BaseXdb / basex

BaseX Main Repository.
http://basex.org
BSD 3-Clause "New" or "Revised" License
678 stars 268 forks source link

optimized query and descendant-or-self #2130

Closed nverwer closed 2 years ago

nverwer commented 2 years ago

Description of the Problem

The following query should give a result, but it doesn't:

let $id as xs:string := 'bwbr0002221/2002-01-01/0/wet'
let $d-roots as element()* := collection('cwb')/work
let $d := $d-roots//*[@id = $id]/descendant-or-self::component
return $d

This is caused by the way BaseX optimizes this query to

db:attribute("cwb", "bwbr0002221/2002-01-01/0/wet")/self::attribute(id)/parent::*[ancestor::work/parent::document-node()]/descendant::component

The optimized version finds an id attribute node with the right value, then takes the parent, which is the element with the id attribute. The predicate between [] does not do much. The query then finds descendant::components, whereas the original query had descendant-or-self::component. This is important, because in this specific case the <component> contains the right id attribute.

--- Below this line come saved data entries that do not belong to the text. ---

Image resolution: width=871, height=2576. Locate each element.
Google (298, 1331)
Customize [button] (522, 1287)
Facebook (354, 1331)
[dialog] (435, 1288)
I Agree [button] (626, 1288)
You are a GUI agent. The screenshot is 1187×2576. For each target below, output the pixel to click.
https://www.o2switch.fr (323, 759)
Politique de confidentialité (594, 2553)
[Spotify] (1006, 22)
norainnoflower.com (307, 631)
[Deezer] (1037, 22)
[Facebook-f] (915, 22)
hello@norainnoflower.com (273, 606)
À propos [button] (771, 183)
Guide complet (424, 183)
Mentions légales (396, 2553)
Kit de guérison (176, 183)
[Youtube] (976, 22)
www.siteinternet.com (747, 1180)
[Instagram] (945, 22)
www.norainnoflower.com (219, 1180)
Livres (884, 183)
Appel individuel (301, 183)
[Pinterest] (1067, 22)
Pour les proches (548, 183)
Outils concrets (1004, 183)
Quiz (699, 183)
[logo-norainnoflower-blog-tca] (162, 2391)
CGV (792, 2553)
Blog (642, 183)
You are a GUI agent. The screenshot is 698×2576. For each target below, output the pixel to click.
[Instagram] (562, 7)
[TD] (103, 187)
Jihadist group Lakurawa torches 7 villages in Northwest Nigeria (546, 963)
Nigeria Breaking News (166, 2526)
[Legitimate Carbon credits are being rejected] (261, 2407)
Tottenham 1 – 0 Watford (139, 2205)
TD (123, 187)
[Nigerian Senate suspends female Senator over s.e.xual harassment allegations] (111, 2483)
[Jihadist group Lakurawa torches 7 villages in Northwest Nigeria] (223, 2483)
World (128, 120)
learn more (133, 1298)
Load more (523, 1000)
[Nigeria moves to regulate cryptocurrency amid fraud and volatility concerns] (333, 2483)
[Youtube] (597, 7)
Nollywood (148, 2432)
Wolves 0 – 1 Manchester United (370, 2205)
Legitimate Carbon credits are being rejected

When I change the query a little bit:

let $id as xs:string := 'bwbr0002221/2002-01-01/0/wet'
let $d-roots as element(work)* := collection('cwb')/*
let $d := $d-roots//*[@id = $id]/descendant-or-self::component
return $d

I do get the expected <component id="bwbr0002221/2002-01-01/0/wet"/>. Then the optimized query is:

((db:open-pre("cwb", 0), ...)/* treat as element(work)+)/descendant::*[(@id = "bwbr0002221/2002-01-01/0/wet")]/descendant-or-self::component

Expected Behavior

The first query

let $id as xs:string := 'bwbr0002221/2002-01-01/0/wet'
let $d-roots as element()* := collection('cwb')/work
let $d := $d-roots//*[@id = $id]/descendant-or-self::component
return $d

should be optimized to

db:attribute("cwb", "bwbr0002221/2002-01-01/0/wet")/self::attribute(id)/parent::*[ancestor::work/parent::document-node()]/descendant-or-self::component

which gives the correct result. (Instead of descendant::component, use descendant-or-self::component.)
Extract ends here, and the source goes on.